I am looking for a way do linear interpolation between one variable (inv) based the days between another date variable (mth) with the output being a daily time series with interpolated "inv" values. The data series appears to be "quasi" weekly, so the days vary between each observation of "mth", which is proving to be very difficult. I have limited experience wtih R and date calculations, so that's a huge part of my problem. The dataframe is large, but so I created a simple dataframe example below (hopefully a reprex) to illustrate the problem.
The code below produces a vector of linearly interpolated values called LinearFit and also a cubic spline interpolation that provides a smoother curve.
Thanks for your help.
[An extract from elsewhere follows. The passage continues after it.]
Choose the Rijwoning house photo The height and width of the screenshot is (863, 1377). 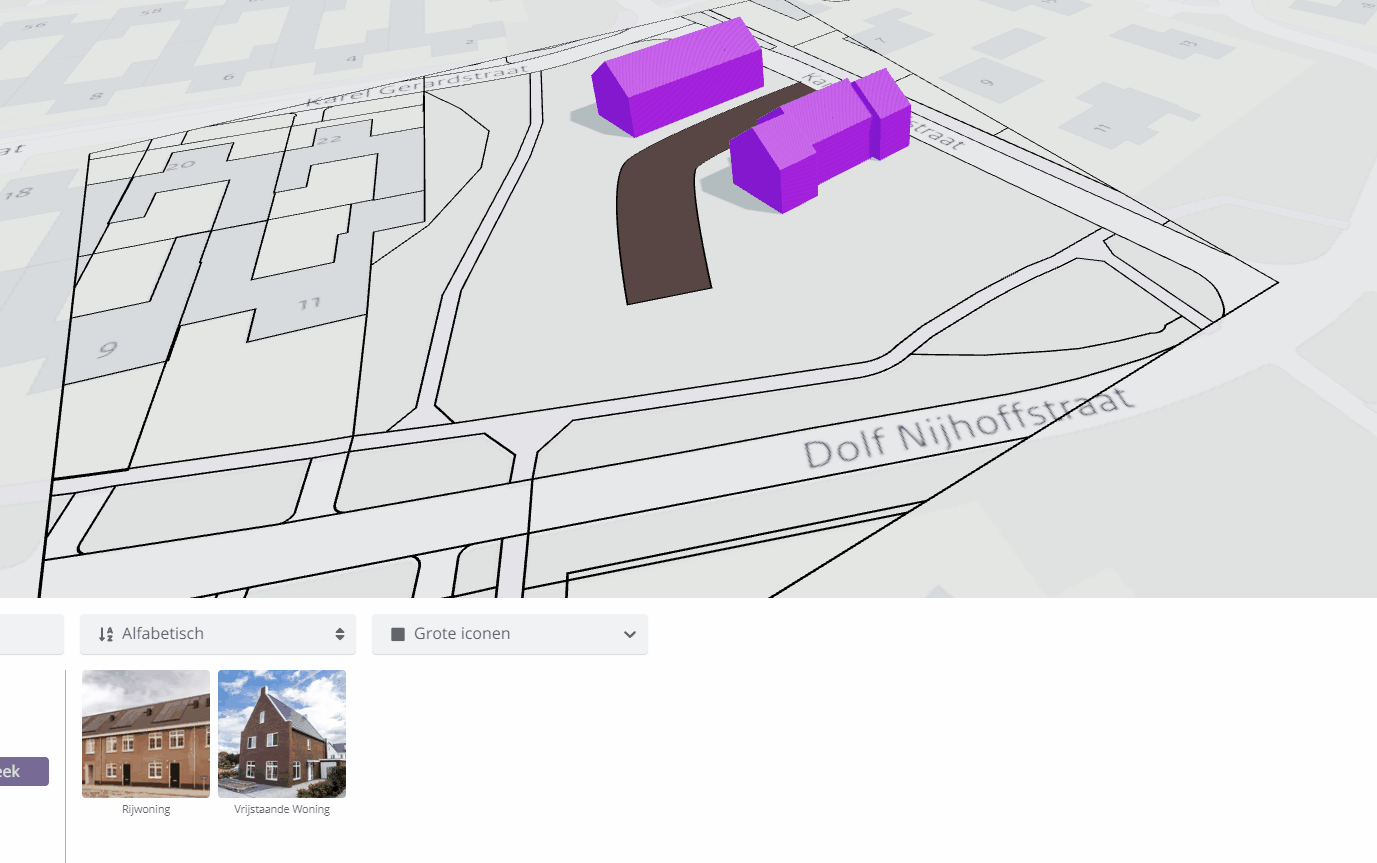point(146,733)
Sorry I'm on steep learning curve here, so excuse my ignorance. I am not familiar with approxfun. It appears to be a matrix with x and y values. I need to do further number crunching on the interpolated values. How do I get the dates and interpolated values into a dataframe object so I can perform further calculations.
Very helpful. I learned a lot. Thanks for sharing.
I now have another related question. I have interpolated the values going back 10 years. I now need to determine the min and max values for each day for the prior 3 years through the dataframe. I can do this with mutate, select days for last 3 years, calculate min and max, etc., but this seems like it's very inefficient. Is there a more efficient approach I should consider? I'm trying to be as efficient as possible because I will be applying this code to much larger dataframes.
Do I understand correctly that you want to look in a window of time three years wide and calculate the max and min values, then slide the window by one day and repeat?
Sorry for the delay, and for not being clear. No, I wanted to look at the min, max and average for the interpolated values for the same day in the last 5 years. For example, max(2019-01-14, 2018-01-14, 2017-01-14, 2016-01-14, 2015-01-14).
I would start with code like the following. The columns for MinYear and MaxYear are not necessary, but if you will have several data frames like this, it might help you keep track of what you are looking at.
library(lubridate)
#>
#> Attaching package: 'lubridate'
#> The following object is masked from 'package:base':
#>
#> date
library(dplyr)
#>
#> Attaching package: 'dplyr'
#> The following objects are masked from 'package:lubridate':
#>
#> intersect, setdiff, union
#> The following objects are masked from 'package:stats':
#>
#> filter, lag
#> The following objects are masked from 'package:base':
#>
#> intersect, setdiff, setequal, union
#make fake data
df <- data.frame(Date = seq.Date(from = ymd("2015-01-01"), to = ymd("2019-12-31"), by = 1),
Value = runif(1826, 0, 5))
df <- df %>% mutate(Year = year(Date), Mnth = month(Date), Day = day(Date))
Stats <- df %>% group_by(Mnth, Day) %>%
summarize(Avg = mean(Value), Max = max(Value), Min = min(Value),
MinYear = min(Year), MaxYear = max(Year))
head(Stats)
#> # A tibble: 6 x 7
#> # Groups: Mnth [1]
#> Mnth Day Avg Max Min MinYear MaxYear
#> <dbl> <int> <dbl> <dbl> <dbl> <dbl> <dbl>
#> 1 1 1 2.72 4.26 1.38 2015 2019
#> 2 1 2 2.46 3.60 1.16 2015 2019
#> 3 1 3 1.82 3.81 0.492 2015 2019
#> 4 1 4 3.38 4.64 0.938 2015 2019
#> 5 1 5 2.98 4.50 1.24 2015 2019
#> 6 1 6 2.32 4.25 0.148 2015 2019
Created on 2019-05-16 by the reprex package (v0.2.1)
I am not sure how you want to handle your data set of ten years; either stepping through 2010-2014, 2011-2015 ... 2015-2019 or just do two calculations 2010-2014 and 2015-2019. In either case, you can construct a for loop and use the filter() function to grab the subset that you need. Each output data frame can be stored in a list. I can provide more detail if you can explain how you want to split up the years.